## TO DO:
A faithful copy of the whole listing is required.

== Segment start ==

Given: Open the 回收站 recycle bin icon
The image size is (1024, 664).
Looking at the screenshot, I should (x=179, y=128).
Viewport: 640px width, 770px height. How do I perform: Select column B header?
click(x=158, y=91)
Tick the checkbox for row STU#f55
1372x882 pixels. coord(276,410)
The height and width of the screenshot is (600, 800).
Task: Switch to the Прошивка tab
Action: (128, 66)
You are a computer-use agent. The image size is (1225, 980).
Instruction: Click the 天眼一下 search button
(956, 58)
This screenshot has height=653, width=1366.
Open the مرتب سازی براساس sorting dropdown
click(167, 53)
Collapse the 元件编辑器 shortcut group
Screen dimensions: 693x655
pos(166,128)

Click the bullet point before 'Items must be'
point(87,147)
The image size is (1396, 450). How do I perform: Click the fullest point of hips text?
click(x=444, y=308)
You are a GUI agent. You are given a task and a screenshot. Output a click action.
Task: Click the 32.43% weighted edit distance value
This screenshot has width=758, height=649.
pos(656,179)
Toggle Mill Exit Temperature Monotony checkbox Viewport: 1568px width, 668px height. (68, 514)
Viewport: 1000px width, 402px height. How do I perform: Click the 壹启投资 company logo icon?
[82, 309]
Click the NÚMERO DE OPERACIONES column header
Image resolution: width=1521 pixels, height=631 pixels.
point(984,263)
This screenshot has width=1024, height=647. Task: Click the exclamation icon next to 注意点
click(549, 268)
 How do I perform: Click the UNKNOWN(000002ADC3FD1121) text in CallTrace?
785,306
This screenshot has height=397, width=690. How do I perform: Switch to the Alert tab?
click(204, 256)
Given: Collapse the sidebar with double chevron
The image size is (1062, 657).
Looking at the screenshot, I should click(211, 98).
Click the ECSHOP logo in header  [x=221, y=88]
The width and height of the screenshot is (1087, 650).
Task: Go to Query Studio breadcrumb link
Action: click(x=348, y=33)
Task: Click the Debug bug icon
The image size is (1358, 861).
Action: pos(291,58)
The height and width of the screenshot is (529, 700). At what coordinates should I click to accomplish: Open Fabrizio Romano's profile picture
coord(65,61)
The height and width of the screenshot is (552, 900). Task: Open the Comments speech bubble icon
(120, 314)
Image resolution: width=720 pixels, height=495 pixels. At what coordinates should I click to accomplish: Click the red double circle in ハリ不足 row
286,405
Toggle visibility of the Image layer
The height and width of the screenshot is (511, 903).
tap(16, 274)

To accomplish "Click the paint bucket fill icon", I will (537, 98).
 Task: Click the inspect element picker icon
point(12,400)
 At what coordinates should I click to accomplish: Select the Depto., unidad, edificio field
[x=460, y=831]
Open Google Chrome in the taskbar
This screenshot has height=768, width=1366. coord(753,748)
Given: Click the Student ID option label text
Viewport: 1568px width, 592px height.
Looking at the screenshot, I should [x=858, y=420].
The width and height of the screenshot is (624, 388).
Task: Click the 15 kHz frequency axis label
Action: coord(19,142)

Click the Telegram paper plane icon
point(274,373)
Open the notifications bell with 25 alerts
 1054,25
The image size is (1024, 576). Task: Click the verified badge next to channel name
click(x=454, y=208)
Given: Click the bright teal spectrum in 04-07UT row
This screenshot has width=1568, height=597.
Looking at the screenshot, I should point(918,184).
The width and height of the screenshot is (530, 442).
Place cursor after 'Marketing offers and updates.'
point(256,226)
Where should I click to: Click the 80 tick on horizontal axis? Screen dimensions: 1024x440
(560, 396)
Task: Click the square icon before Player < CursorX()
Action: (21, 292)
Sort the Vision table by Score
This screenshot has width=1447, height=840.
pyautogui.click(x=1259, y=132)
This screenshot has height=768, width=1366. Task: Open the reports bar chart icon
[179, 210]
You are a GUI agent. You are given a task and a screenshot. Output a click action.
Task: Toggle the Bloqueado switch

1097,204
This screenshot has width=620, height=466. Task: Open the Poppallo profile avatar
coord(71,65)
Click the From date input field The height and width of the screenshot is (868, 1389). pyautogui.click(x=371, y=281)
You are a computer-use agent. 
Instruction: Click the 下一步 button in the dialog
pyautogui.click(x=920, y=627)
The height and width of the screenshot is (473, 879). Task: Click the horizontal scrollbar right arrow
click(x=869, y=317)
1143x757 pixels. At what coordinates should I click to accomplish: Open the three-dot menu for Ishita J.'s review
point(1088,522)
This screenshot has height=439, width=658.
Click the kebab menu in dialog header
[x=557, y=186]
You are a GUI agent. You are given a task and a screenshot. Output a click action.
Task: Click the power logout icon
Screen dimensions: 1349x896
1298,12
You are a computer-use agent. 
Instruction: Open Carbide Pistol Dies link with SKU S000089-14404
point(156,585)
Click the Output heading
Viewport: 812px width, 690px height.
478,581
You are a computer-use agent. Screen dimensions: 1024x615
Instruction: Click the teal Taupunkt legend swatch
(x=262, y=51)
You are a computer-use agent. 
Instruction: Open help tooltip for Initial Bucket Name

== Segment end ==

## TASK RESULT:
Given: Open the 回收站 recycle bin icon
The image size is (1024, 664).
Looking at the screenshot, I should (x=179, y=128).
Viewport: 640px width, 770px height. How do I perform: Select column B header?
click(x=158, y=91)
Tick the checkbox for row STU#f55
1372x882 pixels. coord(276,410)
The height and width of the screenshot is (600, 800).
Task: Switch to the Прошивка tab
Action: (128, 66)
You are a computer-use agent. The image size is (1225, 980).
Instruction: Click the 天眼一下 search button
(956, 58)
This screenshot has height=653, width=1366.
Open the مرتب سازی براساس sorting dropdown
click(167, 53)
Collapse the 元件编辑器 shortcut group
Screen dimensions: 693x655
pos(166,128)

Click the bullet point before 'Items must be'
point(87,147)
The image size is (1396, 450). How do I perform: Click the fullest point of hips text?
click(x=444, y=308)
You are a GUI agent. You are given a task and a screenshot. Output a click action.
Task: Click the 32.43% weighted edit distance value
This screenshot has width=758, height=649.
pos(656,179)
Toggle Mill Exit Temperature Monotony checkbox Viewport: 1568px width, 668px height. (68, 514)
Viewport: 1000px width, 402px height. How do I perform: Click the 壹启投资 company logo icon?
[82, 309]
Click the NÚMERO DE OPERACIONES column header
Image resolution: width=1521 pixels, height=631 pixels.
point(984,263)
This screenshot has width=1024, height=647. Task: Click the exclamation icon next to 注意点
click(549, 268)
 How do I perform: Click the UNKNOWN(000002ADC3FD1121) text in CallTrace?
785,306
This screenshot has height=397, width=690. How do I perform: Switch to the Alert tab?
click(204, 256)
Given: Collapse the sidebar with double chevron
The image size is (1062, 657).
Looking at the screenshot, I should click(211, 98).
Click the ECSHOP logo in header  [x=221, y=88]
The width and height of the screenshot is (1087, 650).
Task: Go to Query Studio breadcrumb link
Action: click(x=348, y=33)
Task: Click the Debug bug icon
The image size is (1358, 861).
Action: pos(291,58)
The height and width of the screenshot is (529, 700). At what coordinates should I click to accomplish: Open Fabrizio Romano's profile picture
coord(65,61)
The height and width of the screenshot is (552, 900). Task: Open the Comments speech bubble icon
(120, 314)
Image resolution: width=720 pixels, height=495 pixels. At what coordinates should I click to accomplish: Click the red double circle in ハリ不足 row
286,405
Toggle visibility of the Image layer
The height and width of the screenshot is (511, 903).
tap(16, 274)

To accomplish "Click the paint bucket fill icon", I will (537, 98).
 Task: Click the inspect element picker icon
point(12,400)
 At what coordinates should I click to accomplish: Select the Depto., unidad, edificio field
[x=460, y=831]
Open Google Chrome in the taskbar
This screenshot has height=768, width=1366. coord(753,748)
Given: Click the Student ID option label text
Viewport: 1568px width, 592px height.
Looking at the screenshot, I should [x=858, y=420].
The width and height of the screenshot is (624, 388).
Task: Click the 15 kHz frequency axis label
Action: coord(19,142)

Click the Telegram paper plane icon
point(274,373)
Open the notifications bell with 25 alerts
 1054,25
The image size is (1024, 576). Task: Click the verified badge next to channel name
click(x=454, y=208)
Given: Click the bright teal spectrum in 04-07UT row
This screenshot has width=1568, height=597.
Looking at the screenshot, I should point(918,184).
The width and height of the screenshot is (530, 442).
Place cursor after 'Marketing offers and updates.'
point(256,226)
Where should I click to: Click the 80 tick on horizontal axis? Screen dimensions: 1024x440
(560, 396)
Task: Click the square icon before Player < CursorX()
Action: (21, 292)
Sort the Vision table by Score
This screenshot has width=1447, height=840.
pyautogui.click(x=1259, y=132)
This screenshot has height=768, width=1366. Task: Open the reports bar chart icon
[179, 210]
You are a GUI agent. You are given a task and a screenshot. Output a click action.
Task: Toggle the Bloqueado switch

1097,204
This screenshot has width=620, height=466. Task: Open the Poppallo profile avatar
coord(71,65)
Click the From date input field The height and width of the screenshot is (868, 1389). pyautogui.click(x=371, y=281)
You are a computer-use agent. 
Instruction: Click the 下一步 button in the dialog
pyautogui.click(x=920, y=627)
The height and width of the screenshot is (473, 879). Task: Click the horizontal scrollbar right arrow
click(x=869, y=317)
1143x757 pixels. At what coordinates should I click to accomplish: Open the three-dot menu for Ishita J.'s review
point(1088,522)
This screenshot has height=439, width=658.
Click the kebab menu in dialog header
[x=557, y=186]
You are a GUI agent. You are given a task and a screenshot. Output a click action.
Task: Click the power logout icon
Screen dimensions: 1349x896
1298,12
You are a computer-use agent. 
Instruction: Open Carbide Pistol Dies link with SKU S000089-14404
point(156,585)
Click the Output heading
Viewport: 812px width, 690px height.
478,581
You are a computer-use agent. Screen dimensions: 1024x615
Instruction: Click the teal Taupunkt legend swatch
(x=262, y=51)
You are a computer-use agent. 
Instruction: Open help tooltip for Initial Bucket Name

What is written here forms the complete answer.